Plaintiff operated a flour mill. Due to a break of the crack shaft of the steam engine that ran the plant, they needed a replacement.

  • Hadley = plaintiff = owner of a corn mill in Gloucester, England in the 1850s
  • Baxendale = defendant = a shipping company
  • Pickford & Co. = "Pickford", a shipping company = a subsidiary of Baxendale
  • Joyce & Co. = "Joyce" = an engineering company in Greenwich
  • Hadley contacted Joyce Pickford to ship the broken crank shaft of its mill to Joyce so that a new replica could be produced.
  • Pickford delayed shipping the crank shaft to Joyce.

Procedural History

Hadley sued the parent shipping company Baxendale for breach of contract. He asked for damages for the lost profits because of the shipping delay.

The jury sided with Hadley.


Must a party that breaches a contract pay for unforeseeable damages that result from a breach?

How much damages should be awarded?


Baxendale is only liable for reasonably foreseeable damages at the time the contract was made. Consequently, Baxendale (the shipping company) isn't liable for the lost profits.
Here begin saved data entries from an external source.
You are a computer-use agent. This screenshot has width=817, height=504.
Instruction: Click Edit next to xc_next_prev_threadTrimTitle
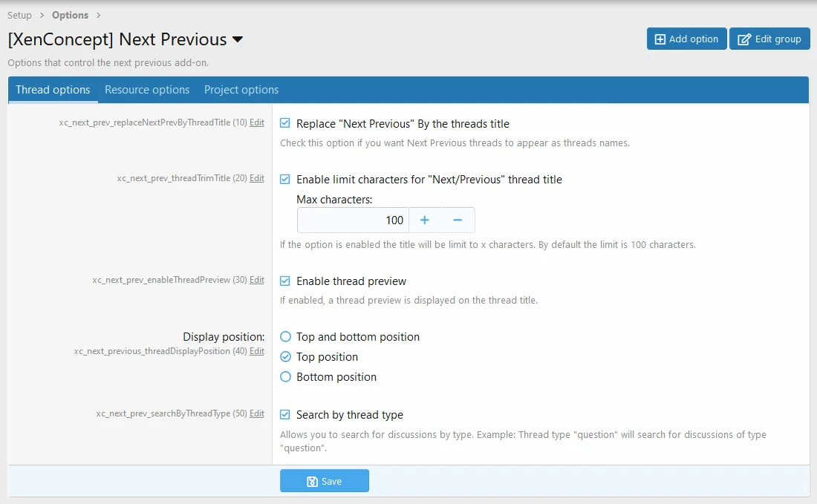257,178
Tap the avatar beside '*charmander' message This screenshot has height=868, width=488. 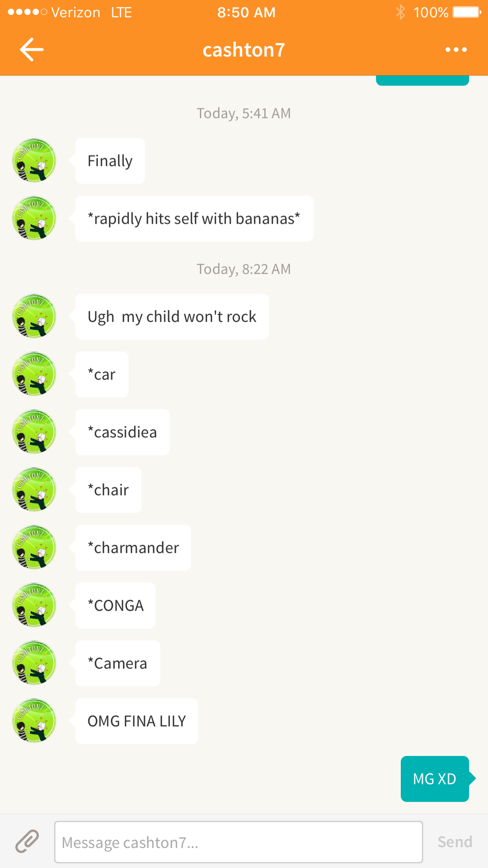(x=34, y=547)
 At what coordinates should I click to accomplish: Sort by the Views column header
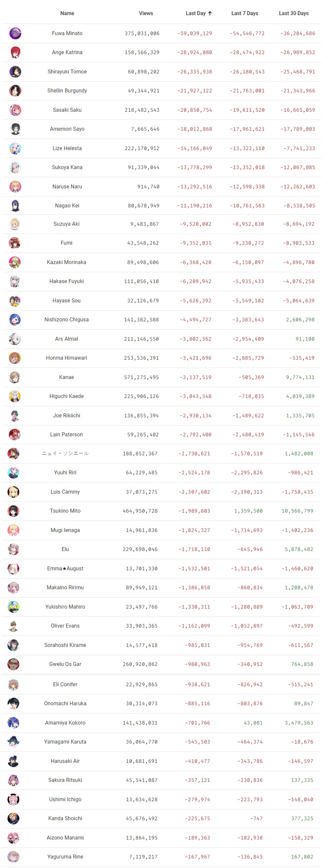click(146, 13)

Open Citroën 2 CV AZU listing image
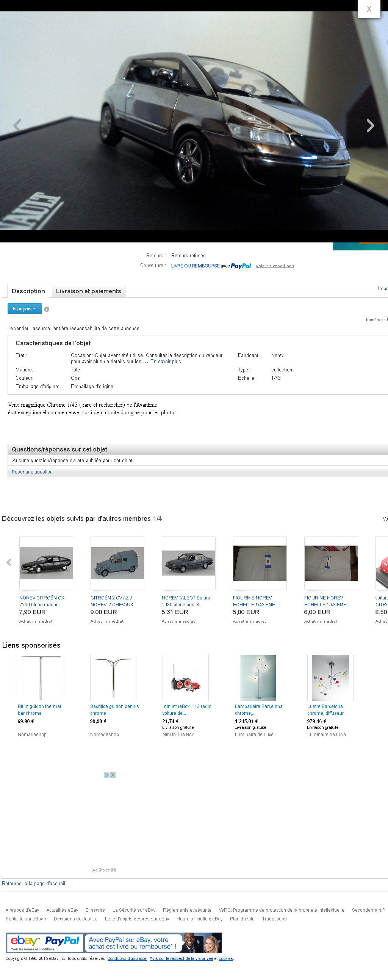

The amount of injury which would ordinarily follow from a breach of contract under the special circumstances known and communicated to the other party. The loss of profits were a special circumstance that couldn't be known by the defendant, so they can't be considered in determining damages.


New trial is ordered


Defendant [Baxendale] should be liable for damages that are foreseen at the time of the creation of the contract. If the potential damages are unforeseen, the defendant cannot be liable for them.